The flowers are usually clustered in groups of one to three. The bracts are small and have tooth-like edges, and the flowers are around 0.7–0.8 cm wide. The sepals are of varying sizes and are not fused together. The petals are yellow without any tint of red, and are 0.4–0.7 cm long and 0.1–0.2 cm wide. They have varying amounts of amber glands on their surface as well as black glands on their edges. There are a few stamens, the longest of which are around 0.4–0.5 cm. The styles are around 0.1 cm long and the seed capsule is around 0.3 cm long and 0.2 cm wide. It is an ellipsoid shape and the valves have narrow vittae, or oil tubes. The pollen has three pores, each within one of three colpi, or grooves, on the grain. The surface of the grain is rough, and it is the shape of a prolate sphere.

Hypericum minutum can be told apart from its closest relatives, H. sechmenii and H. huber-morathii, by several characteristics. These include its shorter stems, fewer flowers per cluster, bracts with tooth-like edges, many amber glands on the petals, and later flowering time in July. In general, it resembles a smaller form of H. sechmenii.

== Taxonomy ==
The species was first described as Hypericum minutum by Peter Hadland Davis and Barbara Poulter in 1954 in the journal Notes from the Royal Botanic Garden, Edinburgh. It was originally excluded in error from a comprehensive monograph of the genus Hypericum by Norman Robson, along with the related species H. formosissimum and H. huber-morathii.
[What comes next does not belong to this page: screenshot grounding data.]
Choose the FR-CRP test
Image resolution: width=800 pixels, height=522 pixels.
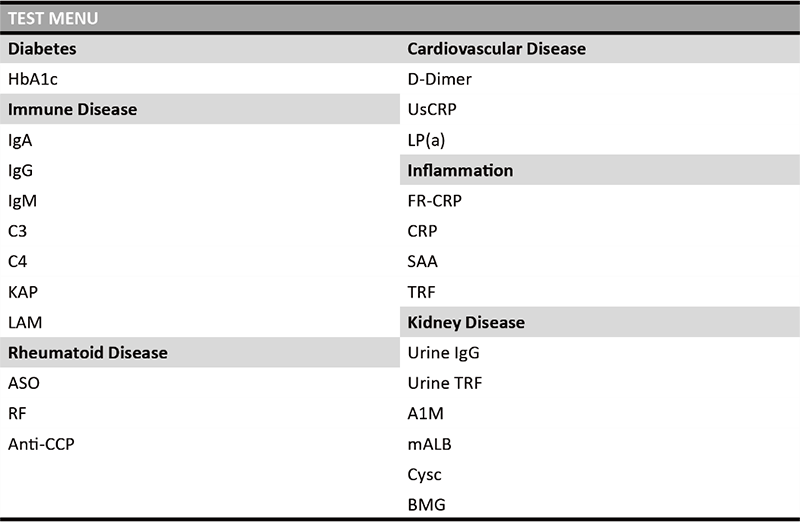tap(435, 201)
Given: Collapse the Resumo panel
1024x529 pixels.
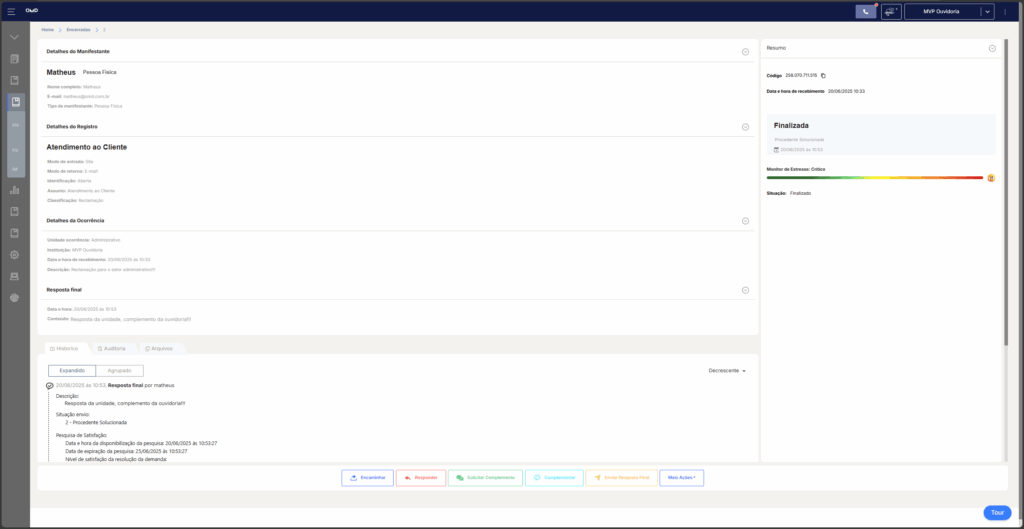Looking at the screenshot, I should (x=992, y=48).
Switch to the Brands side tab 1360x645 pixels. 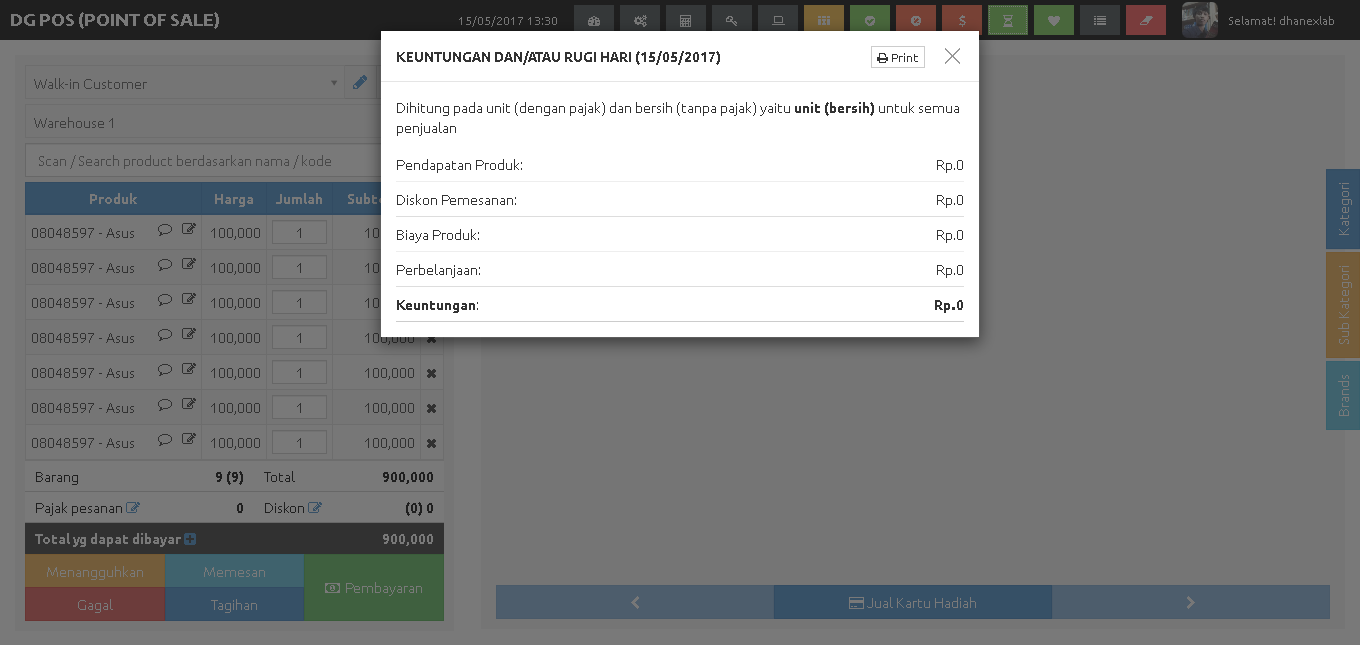1343,395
A later edition of the monograph corrected the mistake and discussed the morphology and relationships of H. minutum. However, it introduced ambiguity as to which section of Hypericum the species belonged. Robson acknowledged that it and the two other excluded species should have been included in his treatment of sect. Adenosepalum, but then advocated for their inclusion in sect. Origanifolia based on the structure of their vittae, which would relate them most closely to Hypericum aviculariifolium in the latter section. According to Robson, removing the three species, along with several others related to Hypericum elodeoides, would lead to a "purified" sect. Adenosepalum forming a "natural group" of species.
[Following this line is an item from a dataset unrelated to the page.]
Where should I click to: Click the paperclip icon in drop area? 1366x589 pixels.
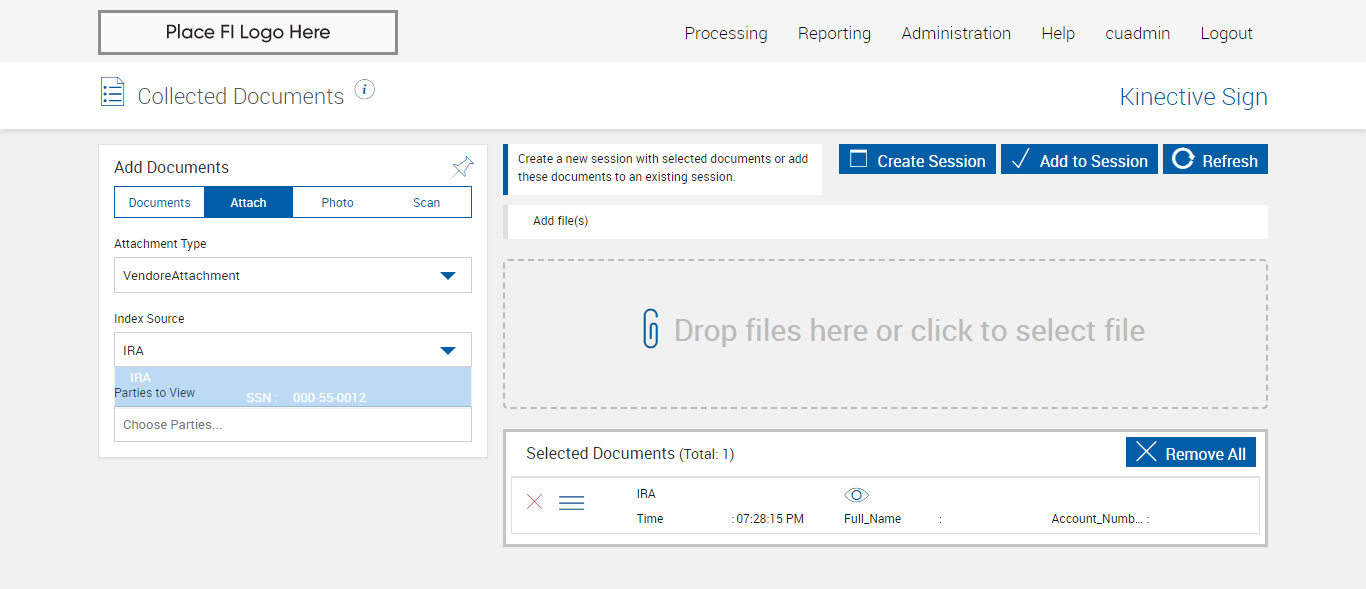point(651,330)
Further complicating the contradiction was the species' later inclusion by Norman Robson and his colleague David Pattinson within a "Huber-morathii group" inside sect. Adenosepalum in the online edition of the monograph in 2013. Under that classification, the placement of Hypericum minutum was summarized as follows:

Hypericum

 Hypericum subg. Hypericum
 Hypericum sect. Adenosepalum
 Huber-Morathii Group
 H. decaisneanum - H. formosissimum - H. huber-morathii - H. minutum - H. sechmenii

The name was accepted again in 2010 in a cladistic analysis of the genus, and in a review of the taxonomy of Hypericum by Robson and Sara Crockett in 2011, though no clarification was given as to its classification within the genus in either report.
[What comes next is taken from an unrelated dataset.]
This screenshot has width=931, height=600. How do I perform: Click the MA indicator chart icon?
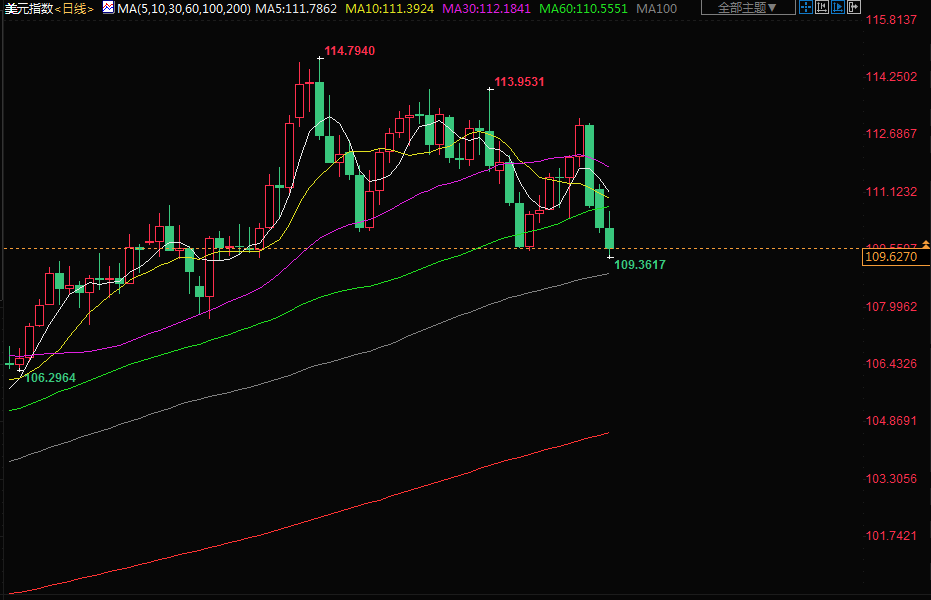[x=108, y=7]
== Distribution, habitat, and ecology ==

Hypericum minutum is one of eight species of Hypericum sect. Adenosepalum that are native to Turkey. Its holotype was collected outside the village of Bozdağ in the direction of Acıpayam, in the coastal Aegean region of Anatolia. The species is rare, and can be found in the crevices of limestone rocks at altitudes of 1800-2000 m, where it grows alongside Globularia dumulosa, a small shrub that is also endemic to southwestern Anatolia.

Propagation of Hypericum minutum is undertaken by planting seeds in the spring, barely covering them in soil. They are then allowed to germinate for 1–3 months at a temperature of 10-16 C. The plants grow best in sunny, dry rock crevices with protection from winter dampness. Division is done in the spring, while cuttings are taken in the late summer.

Hypericum minutum was listed as a rare species globally and in Turkey by the 1997 IUCN Red List. A 2011 review of Turkish Hypericum species reported it as endemic to the country, and labelled it as an endangered species according to the IUCN's rating system.